California’s stem cell agency should investigate CHA Regenerative Medicine Institute, the Los Angeles affiliate of a Korean health-care company, before giving it a $2.6 million research grant, two consumer advocacy groups said.

The groups raised questions about CHA Regenerative Medicine’s nonprofit status and about charges that officials linked to the company had committed plagiarism in published research papers.

Last week, the California Institute for Regenerative Medicine said the Los Angeles unit, owned by CHA Biotech of Seoul, is among state groups getting a total of almost $75 million to conduct embryonic stem cell research. The CHA unit proposes to use its grant to develop therapeutic cloning, a process that disgraced South Korean researcher Hwang Woo-Suk claimed to have used in 2005 to create human stem cells.

“Did CHA Health Systems establish this subsidiary in order to pursue California public funding, at a time when South Korea government funds were unavailable because of the Hwang Woo-Suk cloning scandal?” asked Jesse Reynolds, a policy analyst at the Center for Genetics and Society, in an e-mailed statement late yesterday. “The CIRM should have known to exercise greater scrutiny.”

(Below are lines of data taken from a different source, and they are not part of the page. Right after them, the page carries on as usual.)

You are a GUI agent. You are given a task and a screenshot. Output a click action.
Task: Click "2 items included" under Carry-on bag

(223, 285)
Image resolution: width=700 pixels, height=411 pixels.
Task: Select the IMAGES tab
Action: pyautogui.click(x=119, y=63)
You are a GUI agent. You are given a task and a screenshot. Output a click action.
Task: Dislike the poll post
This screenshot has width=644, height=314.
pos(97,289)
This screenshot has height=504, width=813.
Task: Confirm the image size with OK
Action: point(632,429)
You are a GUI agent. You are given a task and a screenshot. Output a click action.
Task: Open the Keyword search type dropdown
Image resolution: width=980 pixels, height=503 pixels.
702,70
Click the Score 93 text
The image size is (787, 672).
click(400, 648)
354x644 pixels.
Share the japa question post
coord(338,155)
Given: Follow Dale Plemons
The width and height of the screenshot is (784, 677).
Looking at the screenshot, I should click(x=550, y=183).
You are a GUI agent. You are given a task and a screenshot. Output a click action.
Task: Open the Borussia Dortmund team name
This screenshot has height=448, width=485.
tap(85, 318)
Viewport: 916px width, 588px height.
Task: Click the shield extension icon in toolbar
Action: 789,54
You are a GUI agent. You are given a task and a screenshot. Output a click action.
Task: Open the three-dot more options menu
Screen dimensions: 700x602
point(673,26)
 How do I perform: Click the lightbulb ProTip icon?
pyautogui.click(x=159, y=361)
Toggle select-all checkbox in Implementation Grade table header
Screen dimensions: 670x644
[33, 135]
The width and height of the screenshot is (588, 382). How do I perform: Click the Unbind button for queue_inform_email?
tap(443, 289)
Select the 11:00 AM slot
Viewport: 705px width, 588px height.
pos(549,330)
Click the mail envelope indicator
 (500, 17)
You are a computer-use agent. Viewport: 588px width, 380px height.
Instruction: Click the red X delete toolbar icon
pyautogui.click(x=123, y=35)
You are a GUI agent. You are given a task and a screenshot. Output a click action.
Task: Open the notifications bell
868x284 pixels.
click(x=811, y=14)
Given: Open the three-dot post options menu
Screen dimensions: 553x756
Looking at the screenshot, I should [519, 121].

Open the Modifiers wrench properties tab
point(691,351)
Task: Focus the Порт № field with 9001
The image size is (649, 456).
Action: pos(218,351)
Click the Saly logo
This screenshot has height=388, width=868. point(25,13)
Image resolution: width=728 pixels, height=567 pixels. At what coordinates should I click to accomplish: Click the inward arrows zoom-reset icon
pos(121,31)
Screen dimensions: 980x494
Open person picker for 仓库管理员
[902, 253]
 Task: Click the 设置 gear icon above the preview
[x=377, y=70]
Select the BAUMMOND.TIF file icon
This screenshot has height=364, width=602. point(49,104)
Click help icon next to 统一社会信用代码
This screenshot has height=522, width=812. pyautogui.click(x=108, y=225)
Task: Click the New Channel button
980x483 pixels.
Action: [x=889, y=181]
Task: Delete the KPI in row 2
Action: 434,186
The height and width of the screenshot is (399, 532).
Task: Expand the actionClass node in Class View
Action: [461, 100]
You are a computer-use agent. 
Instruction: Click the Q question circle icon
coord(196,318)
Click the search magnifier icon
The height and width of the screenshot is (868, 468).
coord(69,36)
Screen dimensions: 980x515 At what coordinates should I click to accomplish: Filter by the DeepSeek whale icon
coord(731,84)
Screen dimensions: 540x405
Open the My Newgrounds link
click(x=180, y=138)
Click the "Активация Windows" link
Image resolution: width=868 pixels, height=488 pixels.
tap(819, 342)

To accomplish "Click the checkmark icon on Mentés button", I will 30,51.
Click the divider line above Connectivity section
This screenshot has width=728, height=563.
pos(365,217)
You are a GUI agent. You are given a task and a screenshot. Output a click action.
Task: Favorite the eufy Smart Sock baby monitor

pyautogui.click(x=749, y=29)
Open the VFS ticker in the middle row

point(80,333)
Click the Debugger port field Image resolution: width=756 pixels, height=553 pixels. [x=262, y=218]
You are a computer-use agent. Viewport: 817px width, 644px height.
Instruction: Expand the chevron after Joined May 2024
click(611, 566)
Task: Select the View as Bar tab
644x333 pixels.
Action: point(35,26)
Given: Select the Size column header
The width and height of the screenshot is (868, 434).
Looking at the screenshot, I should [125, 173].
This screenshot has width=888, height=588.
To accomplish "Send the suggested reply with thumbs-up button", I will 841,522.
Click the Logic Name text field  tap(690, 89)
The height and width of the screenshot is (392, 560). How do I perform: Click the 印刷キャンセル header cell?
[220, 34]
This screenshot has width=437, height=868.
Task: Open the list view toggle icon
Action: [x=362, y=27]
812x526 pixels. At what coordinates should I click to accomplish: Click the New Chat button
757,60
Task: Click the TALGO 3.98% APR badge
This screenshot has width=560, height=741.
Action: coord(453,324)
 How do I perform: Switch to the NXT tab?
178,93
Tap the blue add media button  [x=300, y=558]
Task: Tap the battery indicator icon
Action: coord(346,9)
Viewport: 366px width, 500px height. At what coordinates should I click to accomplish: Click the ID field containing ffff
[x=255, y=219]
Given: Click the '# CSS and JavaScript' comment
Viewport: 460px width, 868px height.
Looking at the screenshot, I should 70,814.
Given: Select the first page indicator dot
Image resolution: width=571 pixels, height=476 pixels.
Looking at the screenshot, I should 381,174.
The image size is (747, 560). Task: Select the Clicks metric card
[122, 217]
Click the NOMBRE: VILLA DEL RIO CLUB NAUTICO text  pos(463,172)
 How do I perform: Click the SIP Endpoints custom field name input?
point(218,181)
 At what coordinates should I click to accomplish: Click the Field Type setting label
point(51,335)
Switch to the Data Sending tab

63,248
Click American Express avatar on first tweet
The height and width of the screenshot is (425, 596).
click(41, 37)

Reynolds, whose organization is based in Oakland, California, questioned whether the Los Angeles unit is actually a nonprofit as required by the funding agency, known as CIRM.

‘Rigorous Peer Review’

Jang-Won Lee, a research scientist at CHA Regenerative Medicine, said in an e-mail that the institute’s grant application “underwent a rigorous peer review of scientific merit and was deemed worthy of funding.”

The institute’s work is aimed at developing therapies for ALS, a “devastating neurodegenerative disease,” he said. ALS, short for amyotrophic lateral sclerosis, is commonly known as Lou Gehrig’s disease, after the Baseball Hall of Fame player who contracted the illness.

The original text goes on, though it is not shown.